Since this must be quite a common scenario I'm wondering whether there are any pre-existing solutions to the following.
Lets say I have a set of N strings, and I am computing distances the distances between them. In this case it's a Hamming distance, but that's not really important.
If I wanted to make this as quick as possible, I would avoid self comparisons like so:
def hamming_distance(string1, string2):
"""Return the Hamming distance between equal-length sequences"""
if len(string1) != len(string2):
raise ValueError("Undefined for sequences of unequal length")
return sum(ch1 != ch2 for ch1, ch2 in zip(s1, s2))
ratios=[]
for a, i in enumerate(string_list):
for b, j in enumerate(string_list):
if a == b: # Avoid self comparisons for speed
break
ratios.append(hamming_distance(string_list[i], string_list[j]))
return ratios
But since this is 'symmetric', I could also throw away any reciprocal comparisons which would increase the speed if the strings were numerous and/or large.
Is there a generally accepted/elegant way of doing this in the above set up?
I'm also aware that in general it's advised to avoid nested loops as they can be slow - so if there is a better way of achieving this pairwise iteration over lists (maybe something in collections?) and incorporating the avoidance of self and reciprocal comparisons, I'm all ears.
You can limit the nested for to start from the next item to the current item in the outer loop.
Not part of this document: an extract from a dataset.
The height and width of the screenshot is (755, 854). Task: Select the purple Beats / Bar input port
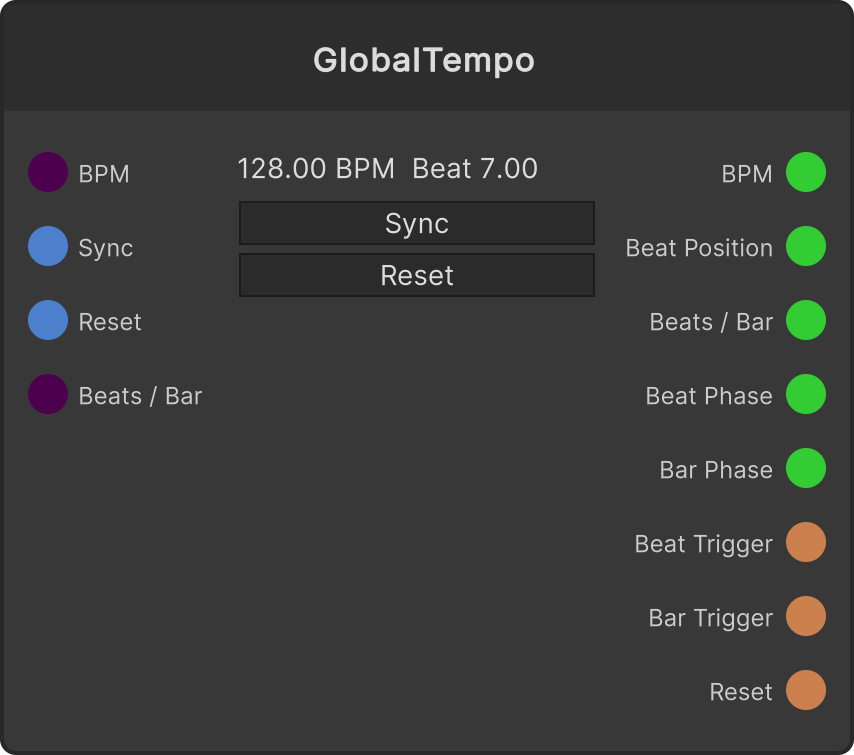(48, 394)
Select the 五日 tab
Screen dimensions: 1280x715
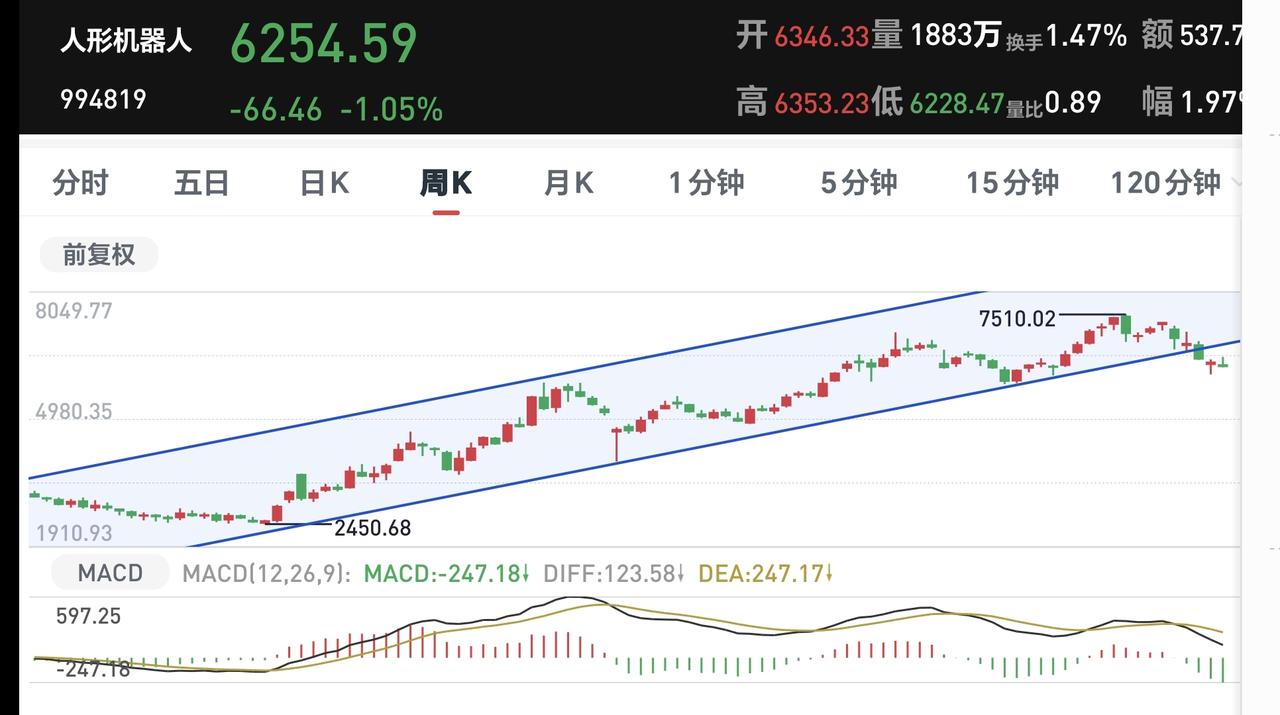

In that way, you only run through each unique once:
for i, s1 in enumerate(string_list):
for s2 in string_list[i+1:]:
ratios.append(hamming_distance(s1, s2))
return ratios
You could put this in a list comp.:
ratios = [(s1, s2, hamming_distance(s1, s2)) for i, s1 in enumerate(string_list)
for s2 in string_list[i+1:]]
You could put the strings in a tuple as part of the result like I've done in the list comp.